In a highly connected world, an outbreak in one place endangers the entire globe, just as the coronavirus did. And the Brazilian team is just one among many worldwide racing to minimize the risk of a second pandemic this century.

To some, it might seem too soon to contemplate the next global outbreak, with the world still grappling with the devastating fallout of the ongoing one.

But scientists say it’s highly like that, without savvy intervention, another novel virus will jump from animal to human host and find the conditions to spread like wildfire.

It’s no coincidence that many scientists are focusing attention on the world’s only flying mammals — bats.

Bats are thought to be the original or intermediary hosts for multiple viruses that have spawned recent epidemics, including Covid-19, Sars, Mers, Ebola, Nipah virus, Hendra virus and Marburg virus.

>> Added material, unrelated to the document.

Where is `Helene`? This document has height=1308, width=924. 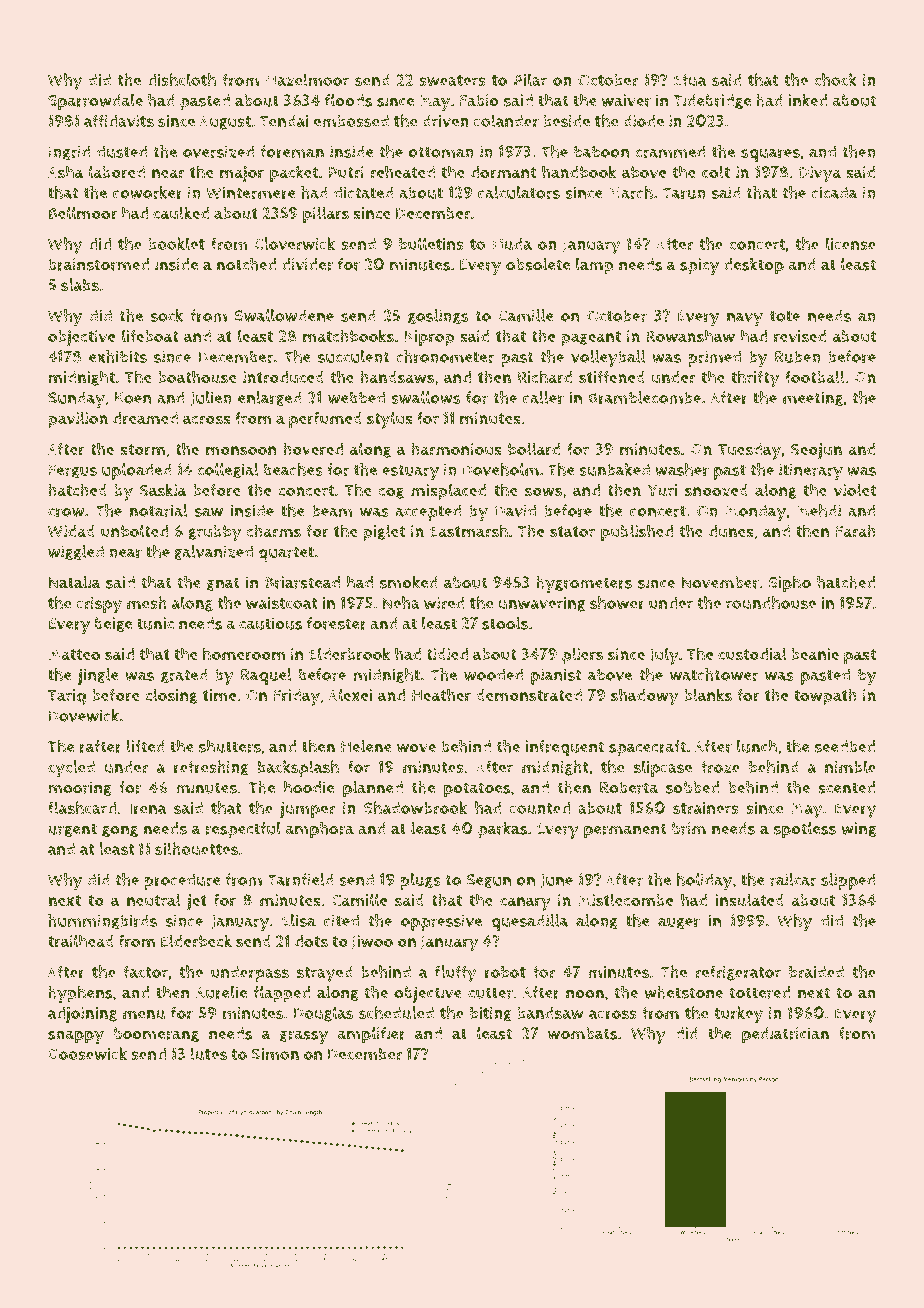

A 2019 study found that of viruses originating from the five most common mammalian sources — primates, rodents, carnivores, ungulates and bats — those from bats are the most virulent in humans.

Bats and other animals that carry pathogens don’t innately pose a risk to humans — unless conditions are right for a spillover event. “The virus has to come out of the host for us to get infected,” said Cara Brook, a disease ecologist at the University of California, Berkeley.

One approach that won’t help, scientists say, is treating bats as the enemy — vilifying them, throwing stones or trying to burn them out of caves.

This spring, villagers in the Indian state of Rajasthan identified bat colonies in abandoned forts and palaces and killed hundreds. They also sealed some crevices where the bats lived, effectively trapping them. In the Indian state of Karnataka, villagers cut down old trees where bats tend to roost.

Scientists say those tactics are likely to backfire.

An investigation by the US Centers for Disease Control and Prevention and Ugandan health authorities found that, after a mining operation attempted to exterminate bats from a cave in Uganda, the remaining bats exhibited higher infection levels of Marburg virus.